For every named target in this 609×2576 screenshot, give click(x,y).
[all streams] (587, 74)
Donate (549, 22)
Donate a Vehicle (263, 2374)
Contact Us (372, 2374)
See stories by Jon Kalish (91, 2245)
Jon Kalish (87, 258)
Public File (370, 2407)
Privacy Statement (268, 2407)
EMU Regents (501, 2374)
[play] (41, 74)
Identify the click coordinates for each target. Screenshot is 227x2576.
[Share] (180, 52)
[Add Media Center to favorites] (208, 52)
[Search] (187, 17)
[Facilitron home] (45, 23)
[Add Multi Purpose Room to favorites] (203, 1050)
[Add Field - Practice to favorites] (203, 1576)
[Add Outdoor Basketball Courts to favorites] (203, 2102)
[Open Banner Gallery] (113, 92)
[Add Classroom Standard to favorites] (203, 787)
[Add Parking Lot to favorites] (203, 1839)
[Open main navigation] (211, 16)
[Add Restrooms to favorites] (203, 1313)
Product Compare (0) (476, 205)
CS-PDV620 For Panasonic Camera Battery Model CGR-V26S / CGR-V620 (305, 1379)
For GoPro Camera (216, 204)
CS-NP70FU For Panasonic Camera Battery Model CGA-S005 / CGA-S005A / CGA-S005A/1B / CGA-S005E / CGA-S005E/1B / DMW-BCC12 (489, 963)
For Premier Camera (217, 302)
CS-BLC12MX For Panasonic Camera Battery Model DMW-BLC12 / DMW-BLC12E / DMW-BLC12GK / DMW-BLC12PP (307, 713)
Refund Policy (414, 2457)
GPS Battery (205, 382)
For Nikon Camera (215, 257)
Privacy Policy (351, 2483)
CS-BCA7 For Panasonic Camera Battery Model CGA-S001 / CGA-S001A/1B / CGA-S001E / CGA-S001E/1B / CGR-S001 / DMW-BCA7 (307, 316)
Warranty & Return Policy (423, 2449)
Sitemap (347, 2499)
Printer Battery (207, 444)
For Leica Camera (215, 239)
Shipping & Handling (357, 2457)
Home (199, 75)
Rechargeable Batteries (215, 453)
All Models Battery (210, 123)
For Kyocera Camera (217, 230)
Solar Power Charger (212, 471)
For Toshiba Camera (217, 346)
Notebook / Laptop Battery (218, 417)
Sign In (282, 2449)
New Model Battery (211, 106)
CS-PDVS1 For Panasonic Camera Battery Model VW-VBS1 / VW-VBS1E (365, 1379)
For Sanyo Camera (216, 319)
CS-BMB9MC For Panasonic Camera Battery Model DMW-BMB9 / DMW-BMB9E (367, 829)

----------

- _EXERCISE OBJECTIVE_
Go through the material above and set each line down verbatim.

- _RESULT OF THIS TASK_
For every named target in this 609×2576 screenshot, give click(x,y).
[all streams] (587, 74)
Donate (549, 22)
Donate a Vehicle (263, 2374)
Contact Us (372, 2374)
See stories by Jon Kalish (91, 2245)
Jon Kalish (87, 258)
Public File (370, 2407)
Privacy Statement (268, 2407)
EMU Regents (501, 2374)
[play] (41, 74)
Identify the click coordinates for each target. Screenshot is 227x2576.
[Share] (180, 52)
[Add Media Center to favorites] (208, 52)
[Search] (187, 17)
[Facilitron home] (45, 23)
[Add Multi Purpose Room to favorites] (203, 1050)
[Add Field - Practice to favorites] (203, 1576)
[Add Outdoor Basketball Courts to favorites] (203, 2102)
[Open Banner Gallery] (113, 92)
[Add Classroom Standard to favorites] (203, 787)
[Add Parking Lot to favorites] (203, 1839)
[Open main navigation] (211, 16)
[Add Restrooms to favorites] (203, 1313)
Product Compare (0) (476, 205)
CS-PDV620 For Panasonic Camera Battery Model CGR-V26S / CGR-V620 (305, 1379)
For GoPro Camera (216, 204)
CS-NP70FU For Panasonic Camera Battery Model CGA-S005 / CGA-S005A / CGA-S005A/1B / CGA-S005E / CGA-S005E/1B / DMW-BCC12 (489, 963)
For Premier Camera (217, 302)
CS-BLC12MX For Panasonic Camera Battery Model DMW-BLC12 / DMW-BLC12E / DMW-BLC12GK / DMW-BLC12PP (307, 713)
Refund Policy (414, 2457)
GPS Battery (205, 382)
For Nikon Camera (215, 257)
Privacy Policy (351, 2483)
CS-BCA7 For Panasonic Camera Battery Model CGA-S001 / CGA-S001A/1B / CGA-S001E / CGA-S001E/1B / CGR-S001 / DMW-BCA7 (307, 316)
Warranty & Return Policy (423, 2449)
Sitemap (347, 2499)
Printer Battery (207, 444)
For Leica Camera (215, 239)
Shipping & Handling (357, 2457)
Home (199, 75)
Rechargeable Batteries (215, 453)
All Models Battery (210, 123)
For Kyocera Camera (217, 230)
Solar Power Charger (212, 471)
For Toshiba Camera (217, 346)
Notebook / Laptop Battery (218, 417)
Sign In (282, 2449)
New Model Battery (211, 106)
CS-PDVS1 For Panasonic Camera Battery Model VW-VBS1 / VW-VBS1E (365, 1379)
For Sanyo Camera (216, 319)
CS-BMB9MC For Panasonic Camera Battery Model DMW-BMB9 / DMW-BMB9E (367, 829)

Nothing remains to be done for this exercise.